Scientific classification
- Domain: Bacteria
- Kingdom: Bacillati
- Phylum: Bacillota
- Class: Clostridia
- Order: Eubacteriales
- Family: Clostridiaceae
- Genus: Clostridium Prazmowski 1880
- Species: 164 Species See List of Clostridium species for complete taxonomy.

= Clostridium =

Genus of bacteria

Clostridium is a genus of anaerobic, Gram-positive bacteria. Species of Clostridium inhabit soils and the intestinal tracts of animals, including humans. This genus includes several significant human pathogens, including the causative agents of botulism and tetanus. It also formerly included an important cause of diarrhea, Clostridioides difficile, which was reclassified into the Clostridioides genus in 2016.

== History ==
Circa 1880, in the course of studying fermentation and butyric acid synthesis, a scientist surnamed Prazmowski first assigned a binomial name to Clostridium butyricum. The mechanisms of anaerobic respiration were still not yet well elucidated at that time, so taxonomy of anaerobes was still developing.

==Taxonomy==

As of October 2022, there are 164 validly published species in Clostridium.

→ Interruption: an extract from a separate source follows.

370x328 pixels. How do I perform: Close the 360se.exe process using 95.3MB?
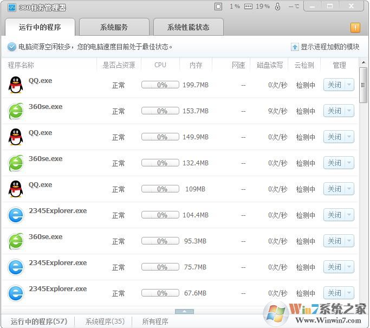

The genus, as traditionally defined, contains many organisms not closely related to its type species. The issue was originally illustrated in full detail by a rRNA phylogeny from Collins 1994, which split the traditional genus (now corresponding to a large slice of Clostridia) into twenty clusters, with cluster I containing the type species Clostridium butyricum and its close relatives. Over the years, this has resulted in many new genera being split out, with the ultimate goal of constraining Clostridium to cluster I.

"Clostridium" cluster XIVa (now Lachnospiraceae) and "Clostridium" cluster IV (now Ruminococcaceae) efficiently ferment plant polysaccharide composing dietary fiber, making them important and abundant taxa in the rumen and the human large intestine. As mentioned before, these clusters are not part of current Clostridium, and use of these terms should be avoided due to ambiguous or inconsistent usage.

==Biochemistry==
Species of Clostridium are obligate anaerobe and capable of producing endospores. They generally stain gram-positive, but as well as Bacillus, are often described as Gram-variable, because they show an increasing number of gram-negative cells as the culture ages. The Schaeffer–Fulton stain (0.5% malachite green in water) can be used to distinguish endospores of Bacillus and Clostridium from other microorganisms.

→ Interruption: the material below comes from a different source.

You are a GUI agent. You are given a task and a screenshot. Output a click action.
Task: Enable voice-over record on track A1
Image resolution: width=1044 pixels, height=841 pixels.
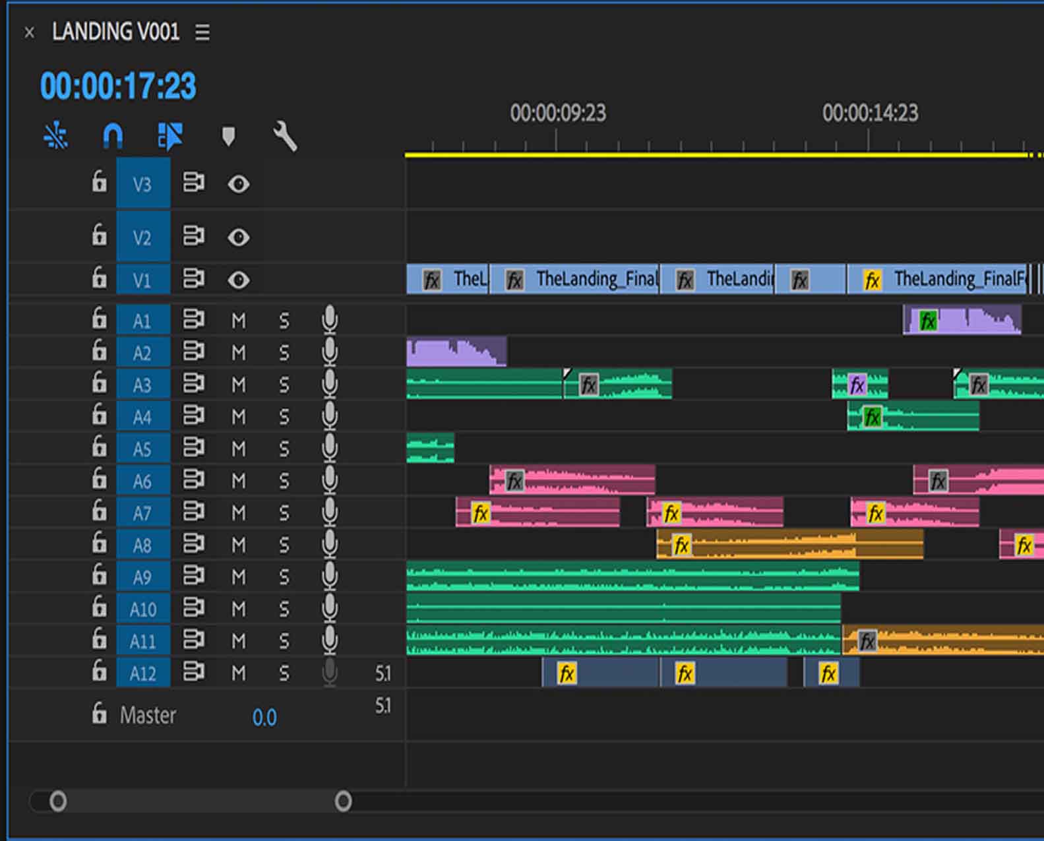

Clostridium can be differentiated from the also endospore forming genus Bacillus by its obligate anaerobic growth, the shape of endospores and the lack of catalase. Species of Desulfotomaculum form similar endospores and can be distinguished by their requirement for sulfur.
Glycolysis and fermentation of pyruvic acid by Clostridia yield butyric acid, butanol, acetone, isopropanol, and carbon dioxide.

A commercially available polymerase chain reaction (PCR) test kit for C. perfringens exists.

==Biology and pathogenesis==
Clostridium species are readily found inhabiting soils and intestinal tracts. Clostridium species are also a normal inhabitant of the healthy lower reproductive tract of females.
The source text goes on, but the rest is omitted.